Treatment of type I and II injuries focuses on symptomatic relief and includes use of a sling for one to three weeks, ice, and nonsteroidal anti-inflammatory drugs (NSAIDs). Once the acute pain is alleviated, range-of-motion and general strengthening exercises are started. Athletes may return to sports when pain-free function is restored. Most patients are able to return to sports, but some may complain of nuisance symptoms such as clicking and pain with push-ups. Nonoperative treatment of type III injuries is similar to that for types I and II, except that rest in a sling lasts for two to four weeks.
Rotator Cuff Tears
The rotator cuff comprises four muscles, the supraspinatus, infraspinatus, teres minor, and subscapularis (Figure 8). The rotator cuff is the support structure for the shoulder joint. When a tear occurs, patients experience pain and difficulty in abducting or rotating the arm. The incidence of traumatic rotator cuff tears is unknown,18 but it is thought to be relatively uncommon in younger athletes. Rotator cuff tears cover a spectrum of injuries. At one end are relatively high-force injuries to a healthy rotator cuff that typically produce full-thickness tears. The degree of trauma usually required would be a significant fall, motor vehicle crash, or shoulder dislocation. Lesser degrees of trauma can cause partial-thickness tears. On the other end of the spectrum are overuse injuries. Traumatic rotator cuff tears can occur at any age. Overuse injuries generally occur in athletes and increase in frequency with advancing age.19
The diagnosis of an acute rotator cuff tear is based on the history of the injury, the physical examination findings, and magnetic resonance imaging (MRI) when necessary. Pain and weakness usually are made worse by overhead activities and are present in abduction and external rotation. MRI has become the imaging standard and has replaced invasive arthrography to assist in the diagnosis.20
Initially, conservative treatment is acceptable for rotator cuff tears, but the choice of an operative versus nonoperative approach should be individualized for each patient.

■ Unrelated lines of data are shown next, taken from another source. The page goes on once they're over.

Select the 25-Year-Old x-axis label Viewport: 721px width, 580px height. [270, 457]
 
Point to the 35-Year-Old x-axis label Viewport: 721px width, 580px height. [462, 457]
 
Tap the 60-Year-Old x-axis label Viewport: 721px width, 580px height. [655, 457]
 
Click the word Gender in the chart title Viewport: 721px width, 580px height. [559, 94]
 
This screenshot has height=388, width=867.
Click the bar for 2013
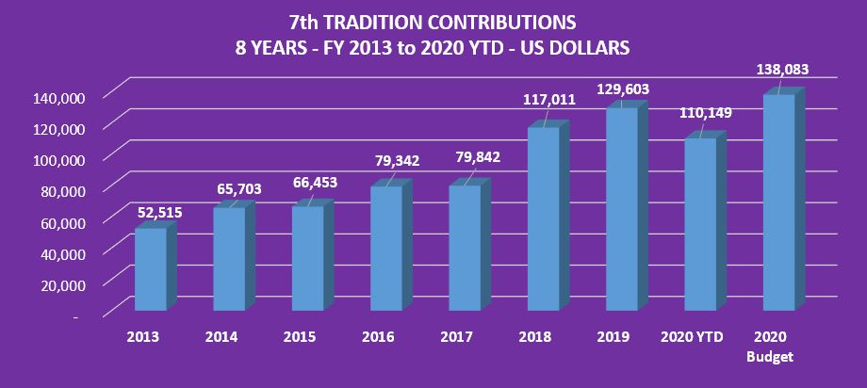click(x=149, y=270)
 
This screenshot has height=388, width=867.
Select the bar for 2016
click(x=385, y=249)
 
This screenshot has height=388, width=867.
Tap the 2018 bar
click(x=544, y=219)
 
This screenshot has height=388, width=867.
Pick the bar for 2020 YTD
click(x=700, y=225)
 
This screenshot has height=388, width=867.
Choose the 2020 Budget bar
click(x=778, y=202)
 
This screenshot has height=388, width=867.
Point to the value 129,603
click(x=622, y=89)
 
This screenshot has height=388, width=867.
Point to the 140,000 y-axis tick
click(x=58, y=97)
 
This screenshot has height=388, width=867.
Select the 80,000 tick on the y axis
click(x=62, y=190)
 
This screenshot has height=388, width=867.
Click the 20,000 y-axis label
click(x=62, y=283)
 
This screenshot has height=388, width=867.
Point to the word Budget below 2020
click(x=771, y=357)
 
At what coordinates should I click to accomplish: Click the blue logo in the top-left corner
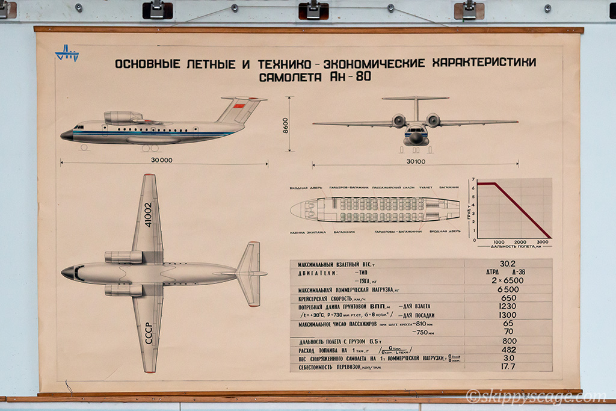pyautogui.click(x=67, y=54)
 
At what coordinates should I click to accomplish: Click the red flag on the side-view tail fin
pyautogui.click(x=239, y=107)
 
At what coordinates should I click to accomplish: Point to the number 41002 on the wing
pyautogui.click(x=148, y=217)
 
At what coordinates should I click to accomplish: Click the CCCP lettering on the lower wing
pyautogui.click(x=148, y=332)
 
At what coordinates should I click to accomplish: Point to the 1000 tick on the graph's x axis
pyautogui.click(x=499, y=242)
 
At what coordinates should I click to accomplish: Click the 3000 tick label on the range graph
pyautogui.click(x=543, y=242)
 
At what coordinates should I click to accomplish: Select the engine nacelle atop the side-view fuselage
pyautogui.click(x=123, y=117)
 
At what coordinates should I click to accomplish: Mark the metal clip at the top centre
pyautogui.click(x=313, y=9)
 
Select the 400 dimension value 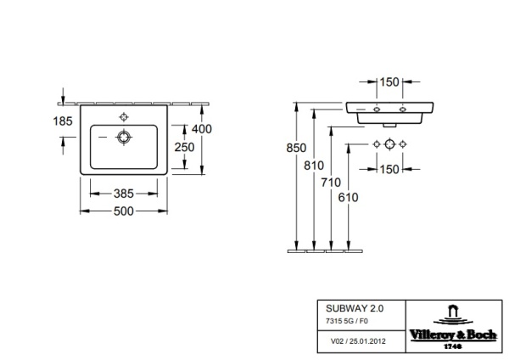(x=201, y=129)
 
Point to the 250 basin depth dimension (x=184, y=146)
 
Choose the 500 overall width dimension (x=125, y=211)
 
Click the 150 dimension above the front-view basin (x=389, y=82)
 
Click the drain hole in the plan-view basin (x=125, y=136)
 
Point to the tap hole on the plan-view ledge (x=125, y=114)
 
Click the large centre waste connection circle (x=389, y=143)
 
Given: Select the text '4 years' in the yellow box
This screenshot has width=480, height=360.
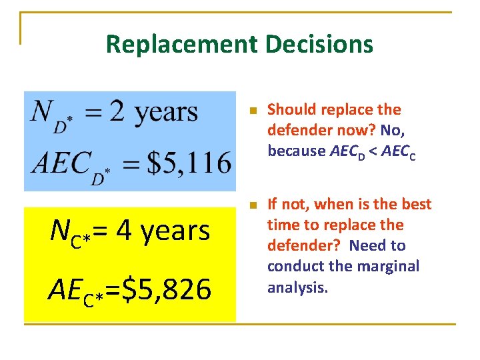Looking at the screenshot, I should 163,231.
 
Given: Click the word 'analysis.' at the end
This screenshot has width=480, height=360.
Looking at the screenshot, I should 297,287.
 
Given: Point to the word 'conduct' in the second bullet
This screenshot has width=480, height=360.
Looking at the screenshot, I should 294,266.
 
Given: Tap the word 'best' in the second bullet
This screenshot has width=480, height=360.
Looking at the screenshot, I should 417,204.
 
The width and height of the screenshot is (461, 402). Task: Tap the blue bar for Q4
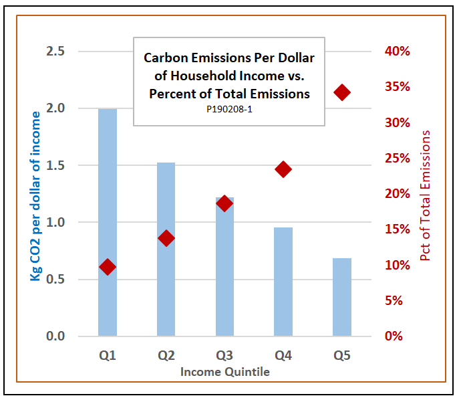click(x=283, y=281)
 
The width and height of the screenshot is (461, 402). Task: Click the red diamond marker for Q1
click(x=108, y=267)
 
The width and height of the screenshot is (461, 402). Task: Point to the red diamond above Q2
click(x=166, y=238)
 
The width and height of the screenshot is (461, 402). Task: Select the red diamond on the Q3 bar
click(x=224, y=203)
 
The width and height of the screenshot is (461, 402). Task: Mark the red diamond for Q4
click(x=283, y=169)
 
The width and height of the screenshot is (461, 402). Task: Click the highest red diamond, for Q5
click(x=342, y=92)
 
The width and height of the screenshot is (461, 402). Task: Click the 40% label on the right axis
click(x=398, y=52)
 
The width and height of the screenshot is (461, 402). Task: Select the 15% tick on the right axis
click(x=398, y=229)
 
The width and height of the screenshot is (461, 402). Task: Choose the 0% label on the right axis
click(x=400, y=336)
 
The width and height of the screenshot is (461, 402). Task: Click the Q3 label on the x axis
click(x=224, y=355)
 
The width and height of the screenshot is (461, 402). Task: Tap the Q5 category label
click(x=342, y=355)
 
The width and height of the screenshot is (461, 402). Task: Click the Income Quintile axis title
click(x=224, y=371)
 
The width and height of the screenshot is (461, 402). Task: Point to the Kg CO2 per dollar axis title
click(x=35, y=195)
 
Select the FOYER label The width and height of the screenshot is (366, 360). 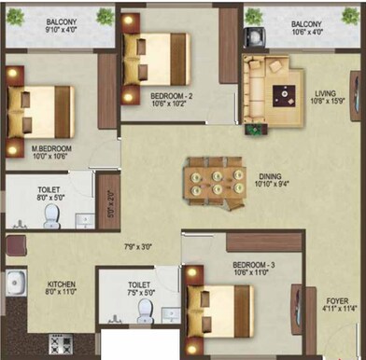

Young active patients with acute full-thickness tears and severe functional deficit should be referred quickly to an orthopedic surgeon for possible operative repair.19 Competitive athletes generally do better with surgical repair, no matter what their age.13 A Cochrane review of surgical, nonsurgical, conservative, and pharmaceutical (oral and injection) treatments for rotator cuff tears provides little evidence to suggest which treatment course is best.21
Conservative treatment starts with relative rest and restriction of movement; in particular, limiting the possibility of repeating the initial injury by avoiding athletic activities. The rest period should be short (one to two weeks) and should include icing, NSAIDs, and, occasionally, subacromial steroid injections. Gentle range-of-motion exercises (pendulum exercises) should be initiated during the rest period to retard loss of range of motion. After the pain has subsided, a monitored stretching and strengthening program should be started. This program should be supervised by a physical therapist or a sports trainer with substantial knowledge of shoulder rehabilitation.
The success rate of conservative treatment is unclear.19 There are concerns that delaying repair of a rotator cuff tear makes the eventual repair harder or impossible, and that initial surgical repair generally has a good outcome.13 The choice of treatment is clearly an individual one that should be made with input from the patient.